Given request - Copy the material from the line with "CODE: (1240, 512)" to the line with "In het vliegtuig met je drone? (978, 1543)", putting "multicopter" in place of "drone" and changing nothing else.

The data -
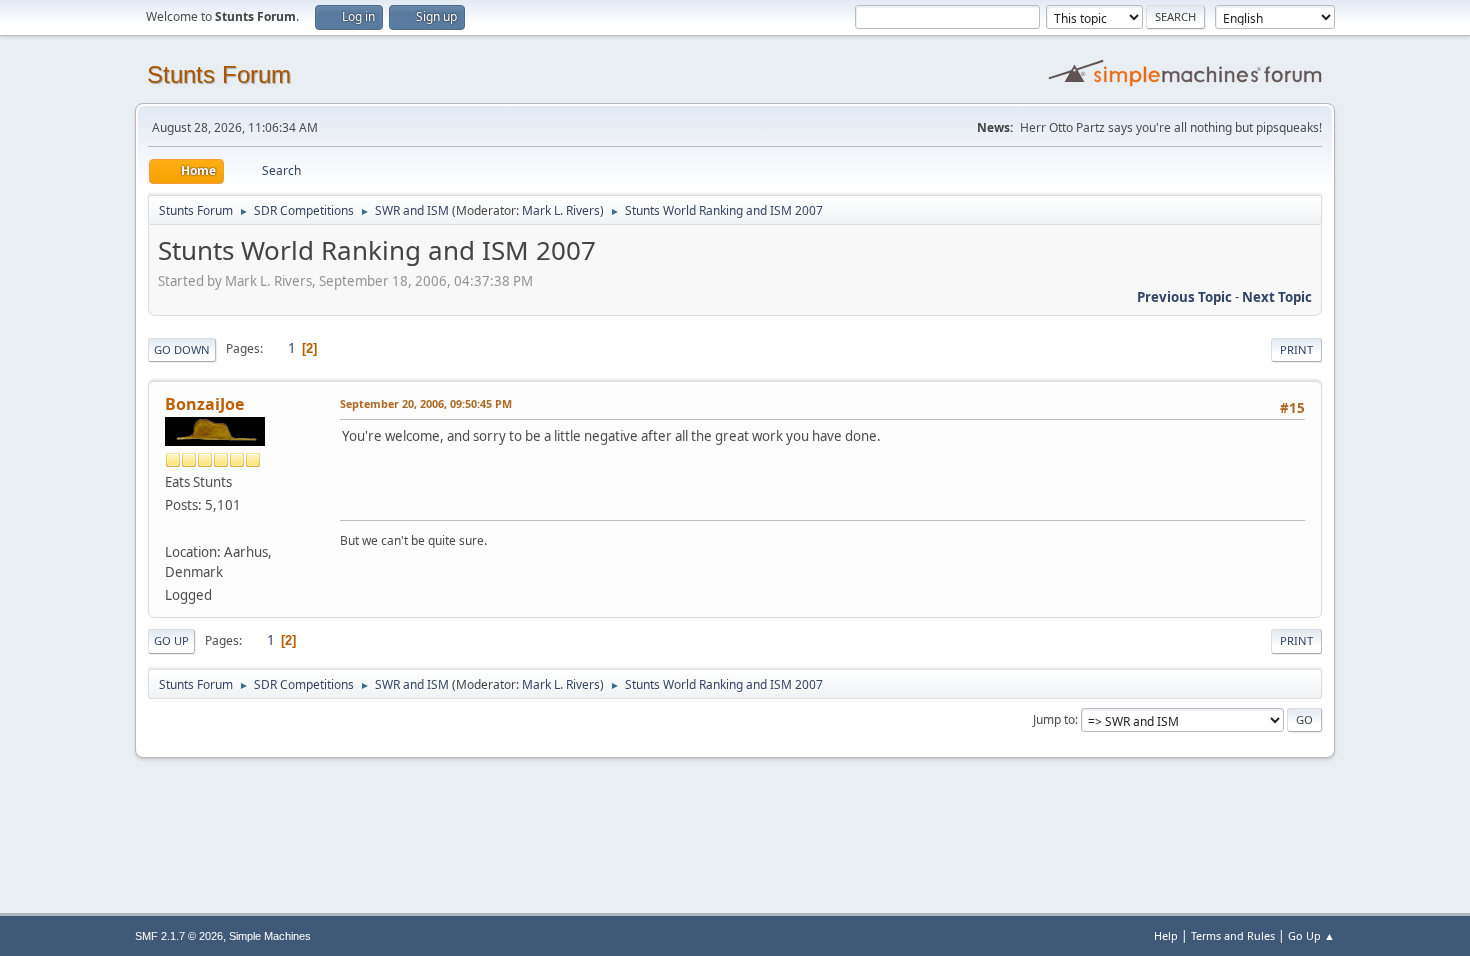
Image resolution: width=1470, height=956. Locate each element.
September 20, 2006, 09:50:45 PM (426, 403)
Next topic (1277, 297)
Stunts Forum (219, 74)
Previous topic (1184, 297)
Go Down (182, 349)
==
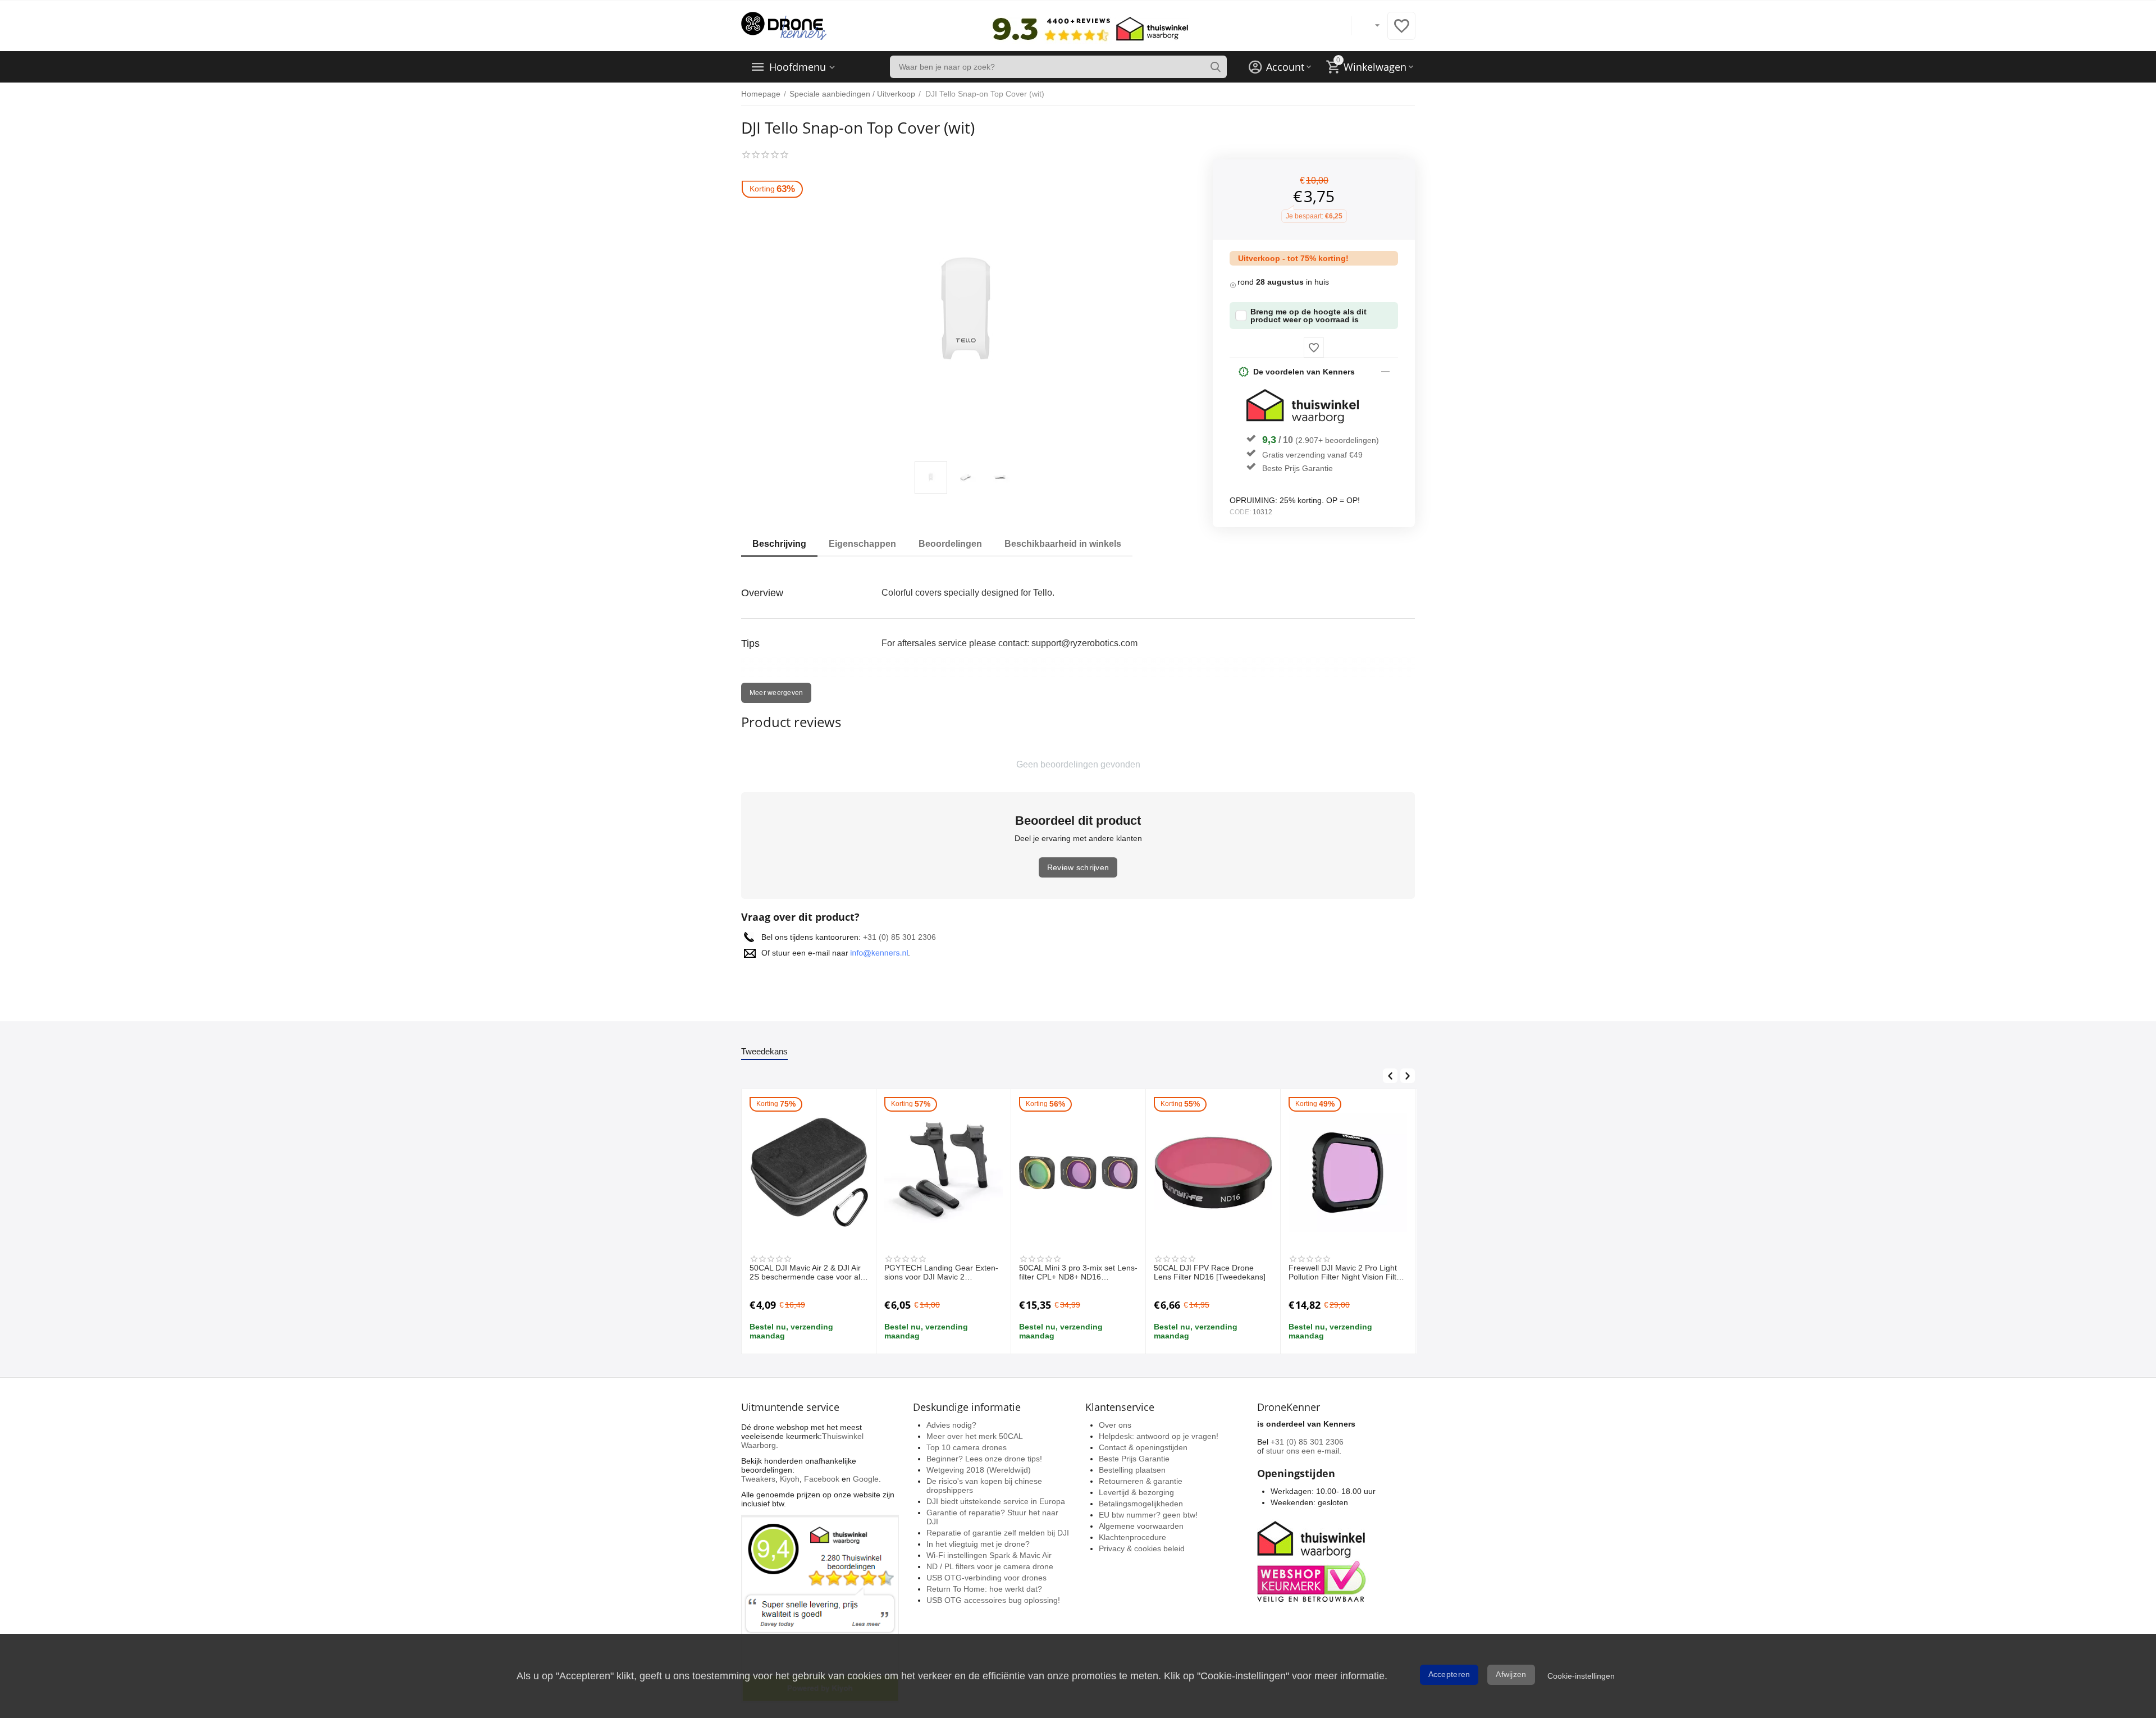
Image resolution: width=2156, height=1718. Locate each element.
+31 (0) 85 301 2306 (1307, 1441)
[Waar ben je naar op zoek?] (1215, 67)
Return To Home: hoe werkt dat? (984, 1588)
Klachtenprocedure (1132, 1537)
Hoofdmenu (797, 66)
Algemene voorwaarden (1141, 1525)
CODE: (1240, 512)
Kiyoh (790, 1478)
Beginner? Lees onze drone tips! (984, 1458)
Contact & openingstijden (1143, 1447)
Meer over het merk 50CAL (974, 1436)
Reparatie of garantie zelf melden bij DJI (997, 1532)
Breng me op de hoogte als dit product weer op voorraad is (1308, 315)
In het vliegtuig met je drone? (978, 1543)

Output -
CODE: (1240, 512)
Kiyoh (790, 1478)
Beginner? Lees onze multicopter tips! (984, 1458)
Contact & openingstijden (1143, 1447)
Meer over het merk 50CAL (974, 1436)
Reparatie of garantie zelf melden bij DJI (997, 1532)
Breng me op de hoogte als dit product weer op voorraad is (1308, 315)
In het vliegtuig met je multicopter? (978, 1543)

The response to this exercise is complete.